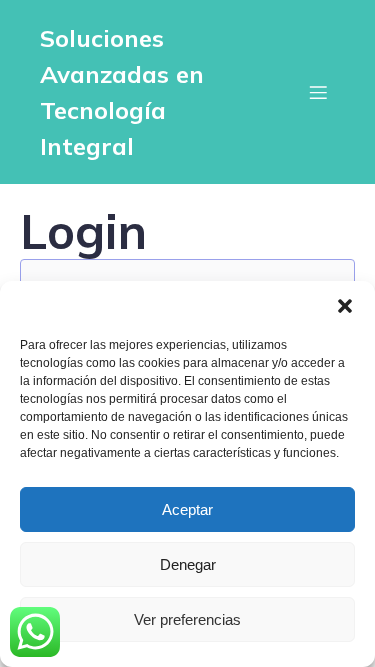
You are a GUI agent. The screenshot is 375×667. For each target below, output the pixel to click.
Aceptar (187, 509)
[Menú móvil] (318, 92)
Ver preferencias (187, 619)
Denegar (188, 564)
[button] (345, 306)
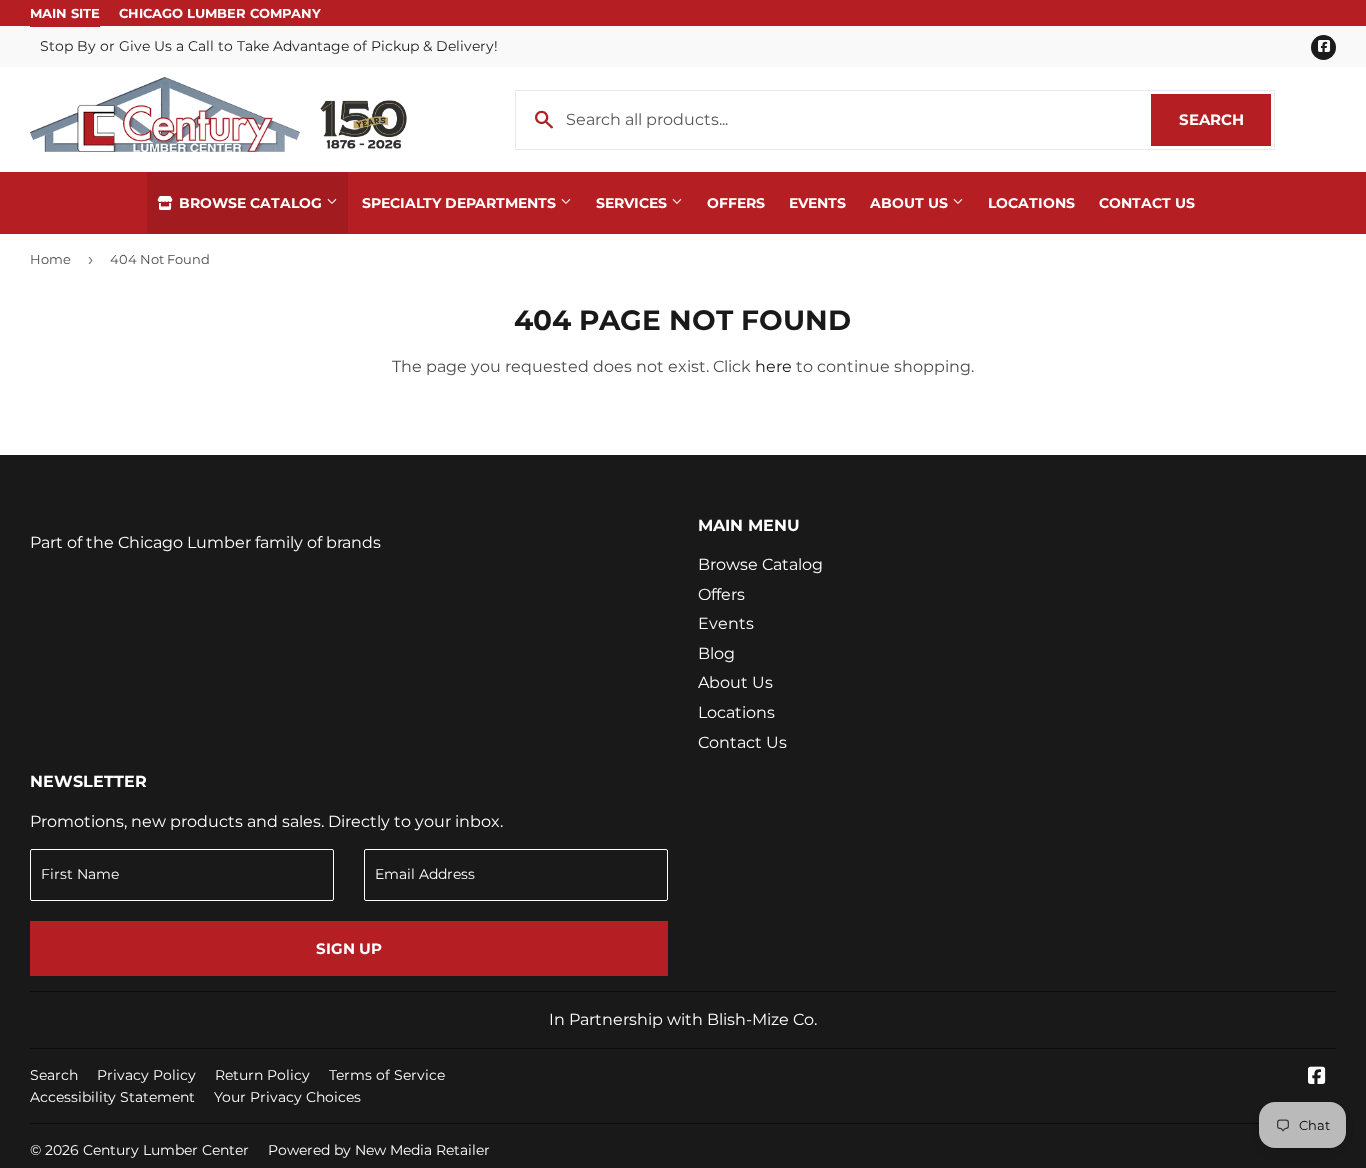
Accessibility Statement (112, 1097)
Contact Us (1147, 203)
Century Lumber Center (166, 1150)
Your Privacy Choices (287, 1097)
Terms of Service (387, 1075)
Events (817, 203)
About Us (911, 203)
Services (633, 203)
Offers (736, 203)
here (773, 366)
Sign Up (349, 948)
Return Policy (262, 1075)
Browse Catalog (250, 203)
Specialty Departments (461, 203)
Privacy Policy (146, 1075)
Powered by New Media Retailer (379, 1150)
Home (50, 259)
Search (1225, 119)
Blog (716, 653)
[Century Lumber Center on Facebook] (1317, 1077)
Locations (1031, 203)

= = = =

** Exercise goal **
The reply must hold every line above exactly as written and none of the pictures.

** Solution to the exercise **
You are a GUI agent. The screenshot is 375×667. For each target below, output the pixel to click.
Aceptar (187, 509)
[Menú móvil] (318, 92)
Ver preferencias (187, 619)
Denegar (188, 564)
[button] (345, 306)
Accessibility Statement (112, 1097)
Contact Us (1147, 203)
Century Lumber Center (166, 1150)
Your Privacy Choices (287, 1097)
Terms of Service (387, 1075)
Events (817, 203)
About Us (911, 203)
Services (633, 203)
Offers (736, 203)
here (773, 366)
Sign Up (349, 948)
Return Policy (262, 1075)
Browse Catalog (250, 203)
Specialty Departments (461, 203)
Privacy Policy (146, 1075)
Powered by New Media Retailer (379, 1150)
Home (50, 259)
Search (1225, 119)
Blog (716, 653)
[Century Lumber Center on Facebook] (1317, 1077)
Locations (1031, 203)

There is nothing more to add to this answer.